How To Calculate Seasonal Variation -

He drew four boxes on the napkin. "First," Leo said, "write down your total sales for each season for the last two years."

Elena calculated: Last year's total = $70k + $25k + $12k + $35k = $142,000. Plus 10% growth = $142,000 × 1.10 = total for next year. how to calculate seasonal variation

"I know," Elena sighed. "But the seasons aren't the same every year. Last June was cold, but the June before that was a heatwave. How can I predict anything?" He drew four boxes on the napkin

And every year, she recalculated the indices using the latest three years of data, because seasons shift. A new boardwalk hotel opened, boosting spring sales.
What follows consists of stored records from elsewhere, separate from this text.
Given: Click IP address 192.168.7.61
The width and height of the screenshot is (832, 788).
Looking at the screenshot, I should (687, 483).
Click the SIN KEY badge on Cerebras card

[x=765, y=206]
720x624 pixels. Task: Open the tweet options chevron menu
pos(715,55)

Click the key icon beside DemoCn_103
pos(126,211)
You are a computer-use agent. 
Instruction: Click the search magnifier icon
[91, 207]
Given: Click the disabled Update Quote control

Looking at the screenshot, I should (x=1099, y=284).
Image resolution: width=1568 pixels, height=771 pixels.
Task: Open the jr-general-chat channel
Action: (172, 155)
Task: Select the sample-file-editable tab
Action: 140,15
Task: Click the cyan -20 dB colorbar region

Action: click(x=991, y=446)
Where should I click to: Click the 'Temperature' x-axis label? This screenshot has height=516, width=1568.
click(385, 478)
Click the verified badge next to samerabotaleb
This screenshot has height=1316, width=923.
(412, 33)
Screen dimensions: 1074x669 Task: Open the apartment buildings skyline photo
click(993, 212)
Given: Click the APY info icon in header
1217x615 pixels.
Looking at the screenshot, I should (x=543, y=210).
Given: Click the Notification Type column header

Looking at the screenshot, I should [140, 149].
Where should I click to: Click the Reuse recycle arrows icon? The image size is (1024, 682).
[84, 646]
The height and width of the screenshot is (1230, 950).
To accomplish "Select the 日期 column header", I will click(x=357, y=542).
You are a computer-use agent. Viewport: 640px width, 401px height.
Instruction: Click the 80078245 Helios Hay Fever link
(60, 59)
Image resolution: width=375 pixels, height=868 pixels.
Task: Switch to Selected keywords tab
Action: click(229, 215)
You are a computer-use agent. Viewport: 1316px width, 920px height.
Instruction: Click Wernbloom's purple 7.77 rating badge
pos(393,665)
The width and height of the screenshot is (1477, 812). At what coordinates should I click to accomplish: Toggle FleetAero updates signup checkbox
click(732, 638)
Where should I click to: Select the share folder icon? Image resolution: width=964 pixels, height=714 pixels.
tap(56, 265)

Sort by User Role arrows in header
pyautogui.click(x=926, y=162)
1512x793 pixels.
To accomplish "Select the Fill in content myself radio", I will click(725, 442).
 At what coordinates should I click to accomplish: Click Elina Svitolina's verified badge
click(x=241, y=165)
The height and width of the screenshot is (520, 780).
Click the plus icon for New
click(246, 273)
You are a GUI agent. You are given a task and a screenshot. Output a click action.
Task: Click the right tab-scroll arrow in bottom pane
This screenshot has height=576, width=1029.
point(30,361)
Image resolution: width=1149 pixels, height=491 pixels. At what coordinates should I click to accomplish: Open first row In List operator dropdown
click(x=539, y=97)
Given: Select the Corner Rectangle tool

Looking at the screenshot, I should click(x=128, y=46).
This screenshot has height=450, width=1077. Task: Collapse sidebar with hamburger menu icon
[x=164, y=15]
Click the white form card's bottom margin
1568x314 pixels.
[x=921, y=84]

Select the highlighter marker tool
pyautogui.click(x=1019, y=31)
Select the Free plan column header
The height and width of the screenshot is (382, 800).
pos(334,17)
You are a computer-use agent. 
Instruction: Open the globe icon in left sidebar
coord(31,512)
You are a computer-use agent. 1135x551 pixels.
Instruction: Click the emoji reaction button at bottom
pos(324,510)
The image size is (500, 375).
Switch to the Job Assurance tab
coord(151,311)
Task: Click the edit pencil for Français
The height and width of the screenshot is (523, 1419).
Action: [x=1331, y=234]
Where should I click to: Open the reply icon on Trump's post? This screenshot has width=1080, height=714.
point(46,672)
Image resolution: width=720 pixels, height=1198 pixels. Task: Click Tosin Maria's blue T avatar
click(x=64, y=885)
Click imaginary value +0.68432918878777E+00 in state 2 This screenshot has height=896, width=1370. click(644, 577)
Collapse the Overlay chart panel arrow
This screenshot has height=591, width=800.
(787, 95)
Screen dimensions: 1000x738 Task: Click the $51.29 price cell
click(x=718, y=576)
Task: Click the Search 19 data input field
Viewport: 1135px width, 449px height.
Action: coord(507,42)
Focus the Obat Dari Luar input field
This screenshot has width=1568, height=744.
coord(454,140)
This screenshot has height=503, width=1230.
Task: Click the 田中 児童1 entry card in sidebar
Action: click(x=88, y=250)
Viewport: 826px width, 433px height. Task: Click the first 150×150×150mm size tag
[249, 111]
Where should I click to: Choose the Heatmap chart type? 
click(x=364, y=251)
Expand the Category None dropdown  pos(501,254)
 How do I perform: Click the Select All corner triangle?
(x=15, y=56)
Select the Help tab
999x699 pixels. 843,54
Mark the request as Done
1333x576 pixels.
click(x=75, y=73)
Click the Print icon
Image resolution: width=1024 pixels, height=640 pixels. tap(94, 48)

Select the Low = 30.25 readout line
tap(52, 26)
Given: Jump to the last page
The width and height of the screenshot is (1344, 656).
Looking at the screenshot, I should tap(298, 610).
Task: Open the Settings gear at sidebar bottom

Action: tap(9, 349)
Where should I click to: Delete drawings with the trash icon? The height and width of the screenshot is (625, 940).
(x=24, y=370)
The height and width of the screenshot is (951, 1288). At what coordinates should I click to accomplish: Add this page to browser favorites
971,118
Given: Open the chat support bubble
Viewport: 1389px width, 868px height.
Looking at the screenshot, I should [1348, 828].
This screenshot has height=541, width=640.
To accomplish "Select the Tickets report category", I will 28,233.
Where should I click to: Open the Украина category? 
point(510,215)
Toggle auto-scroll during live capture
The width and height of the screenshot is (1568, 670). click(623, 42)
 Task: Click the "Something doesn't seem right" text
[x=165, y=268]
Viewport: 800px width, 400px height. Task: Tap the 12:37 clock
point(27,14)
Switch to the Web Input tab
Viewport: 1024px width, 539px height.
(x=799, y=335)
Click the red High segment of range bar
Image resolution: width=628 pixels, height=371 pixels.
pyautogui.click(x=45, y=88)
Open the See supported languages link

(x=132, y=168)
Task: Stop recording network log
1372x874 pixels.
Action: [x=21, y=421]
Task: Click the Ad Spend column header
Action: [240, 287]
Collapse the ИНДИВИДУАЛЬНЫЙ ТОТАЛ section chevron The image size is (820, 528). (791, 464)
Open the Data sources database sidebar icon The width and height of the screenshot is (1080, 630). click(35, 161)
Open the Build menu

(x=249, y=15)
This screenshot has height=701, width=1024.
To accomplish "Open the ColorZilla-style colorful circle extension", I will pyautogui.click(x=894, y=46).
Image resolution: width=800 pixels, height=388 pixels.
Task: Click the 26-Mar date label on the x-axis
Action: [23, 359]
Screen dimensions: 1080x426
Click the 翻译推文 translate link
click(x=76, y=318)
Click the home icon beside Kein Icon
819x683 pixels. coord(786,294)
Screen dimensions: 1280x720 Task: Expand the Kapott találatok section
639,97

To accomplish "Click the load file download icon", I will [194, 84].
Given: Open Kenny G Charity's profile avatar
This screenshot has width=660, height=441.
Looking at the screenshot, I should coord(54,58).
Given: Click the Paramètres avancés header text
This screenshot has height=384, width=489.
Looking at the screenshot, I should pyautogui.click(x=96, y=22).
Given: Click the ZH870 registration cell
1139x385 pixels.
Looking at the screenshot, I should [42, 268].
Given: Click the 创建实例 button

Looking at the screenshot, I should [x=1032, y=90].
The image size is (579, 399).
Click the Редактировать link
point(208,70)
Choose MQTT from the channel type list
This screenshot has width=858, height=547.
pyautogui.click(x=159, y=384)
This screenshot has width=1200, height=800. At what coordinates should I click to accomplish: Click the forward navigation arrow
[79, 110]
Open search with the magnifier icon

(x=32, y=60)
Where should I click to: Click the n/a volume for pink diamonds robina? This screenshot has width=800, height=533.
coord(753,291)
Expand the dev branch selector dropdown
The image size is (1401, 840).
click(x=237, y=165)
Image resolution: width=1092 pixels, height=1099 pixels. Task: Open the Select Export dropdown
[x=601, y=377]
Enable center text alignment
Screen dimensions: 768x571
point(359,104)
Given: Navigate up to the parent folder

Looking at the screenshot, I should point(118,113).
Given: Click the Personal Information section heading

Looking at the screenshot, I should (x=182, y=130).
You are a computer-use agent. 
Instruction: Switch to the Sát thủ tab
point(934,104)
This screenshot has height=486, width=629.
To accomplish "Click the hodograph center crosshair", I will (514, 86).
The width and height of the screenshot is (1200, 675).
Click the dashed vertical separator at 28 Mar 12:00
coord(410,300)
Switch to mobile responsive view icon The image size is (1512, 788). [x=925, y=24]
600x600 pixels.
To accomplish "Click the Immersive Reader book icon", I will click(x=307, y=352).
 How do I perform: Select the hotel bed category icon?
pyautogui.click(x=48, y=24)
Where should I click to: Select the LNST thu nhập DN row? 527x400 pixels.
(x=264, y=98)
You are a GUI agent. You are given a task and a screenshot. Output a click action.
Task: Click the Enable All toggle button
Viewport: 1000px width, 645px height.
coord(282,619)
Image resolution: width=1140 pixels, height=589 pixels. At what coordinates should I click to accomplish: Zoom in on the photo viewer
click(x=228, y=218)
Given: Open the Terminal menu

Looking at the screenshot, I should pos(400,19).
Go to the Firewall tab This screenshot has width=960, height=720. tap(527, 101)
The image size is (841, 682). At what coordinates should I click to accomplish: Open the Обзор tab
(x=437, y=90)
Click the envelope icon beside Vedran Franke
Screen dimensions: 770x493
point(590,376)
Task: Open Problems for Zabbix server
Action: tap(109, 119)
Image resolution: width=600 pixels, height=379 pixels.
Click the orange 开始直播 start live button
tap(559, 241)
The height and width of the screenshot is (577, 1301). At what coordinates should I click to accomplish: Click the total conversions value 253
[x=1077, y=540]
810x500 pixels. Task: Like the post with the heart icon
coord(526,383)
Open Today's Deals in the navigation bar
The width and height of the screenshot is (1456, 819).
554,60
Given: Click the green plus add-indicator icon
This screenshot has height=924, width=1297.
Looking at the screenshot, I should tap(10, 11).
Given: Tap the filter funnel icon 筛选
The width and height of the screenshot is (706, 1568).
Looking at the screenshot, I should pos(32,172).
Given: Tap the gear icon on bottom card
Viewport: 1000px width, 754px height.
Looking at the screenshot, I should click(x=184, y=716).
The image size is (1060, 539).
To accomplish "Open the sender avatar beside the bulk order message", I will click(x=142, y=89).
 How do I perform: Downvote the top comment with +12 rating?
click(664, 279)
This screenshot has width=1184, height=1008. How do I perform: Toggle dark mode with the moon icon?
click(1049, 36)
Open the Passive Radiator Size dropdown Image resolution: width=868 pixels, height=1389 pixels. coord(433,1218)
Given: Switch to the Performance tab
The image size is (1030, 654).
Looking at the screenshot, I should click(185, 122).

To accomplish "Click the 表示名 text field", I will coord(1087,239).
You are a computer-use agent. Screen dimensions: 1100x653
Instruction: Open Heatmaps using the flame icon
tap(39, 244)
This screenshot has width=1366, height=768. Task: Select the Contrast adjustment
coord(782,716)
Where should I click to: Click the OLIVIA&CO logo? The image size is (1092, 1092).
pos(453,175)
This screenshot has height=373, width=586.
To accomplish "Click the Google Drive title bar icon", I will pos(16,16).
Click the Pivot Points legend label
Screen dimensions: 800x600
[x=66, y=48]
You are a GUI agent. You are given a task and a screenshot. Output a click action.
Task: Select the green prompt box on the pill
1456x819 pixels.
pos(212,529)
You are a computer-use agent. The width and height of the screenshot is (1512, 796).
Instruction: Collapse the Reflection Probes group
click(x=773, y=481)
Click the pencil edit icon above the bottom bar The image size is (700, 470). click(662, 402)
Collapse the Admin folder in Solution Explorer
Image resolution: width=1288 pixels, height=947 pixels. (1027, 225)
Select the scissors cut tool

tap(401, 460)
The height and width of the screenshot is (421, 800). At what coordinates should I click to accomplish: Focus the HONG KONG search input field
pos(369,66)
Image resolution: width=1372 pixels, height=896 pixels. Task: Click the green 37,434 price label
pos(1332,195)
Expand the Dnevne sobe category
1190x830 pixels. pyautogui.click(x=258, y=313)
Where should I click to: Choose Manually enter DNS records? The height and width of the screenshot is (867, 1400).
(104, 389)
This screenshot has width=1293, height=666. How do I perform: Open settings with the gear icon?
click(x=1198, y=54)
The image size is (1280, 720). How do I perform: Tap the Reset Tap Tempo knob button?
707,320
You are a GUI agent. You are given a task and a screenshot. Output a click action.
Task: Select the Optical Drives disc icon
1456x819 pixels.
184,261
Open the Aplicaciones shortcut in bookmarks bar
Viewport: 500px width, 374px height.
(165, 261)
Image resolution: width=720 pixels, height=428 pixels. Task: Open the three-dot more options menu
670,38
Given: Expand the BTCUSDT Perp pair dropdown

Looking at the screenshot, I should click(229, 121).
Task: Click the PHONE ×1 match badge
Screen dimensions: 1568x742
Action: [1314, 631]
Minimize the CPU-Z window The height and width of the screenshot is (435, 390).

Her Spring Index crept up from 0.99 to 1.10. "I know," Elena sighed

Leo grabbed a clean napkin and a pen. "You need to calculate seasonal variation. It’s how you separate the 'normal rhythm' of your business from the 'random noise' of life. It takes four steps. Let's use your sales data."

For two years, she ran her business on pure instinct. She’d order extra sprinkles in July and pray for a warm February. But she always seemed to run out of chocolate fudge right when the autumn leaves fell, or get stuck with 50 gallons of pumpkin spice mix after Thanksgiving.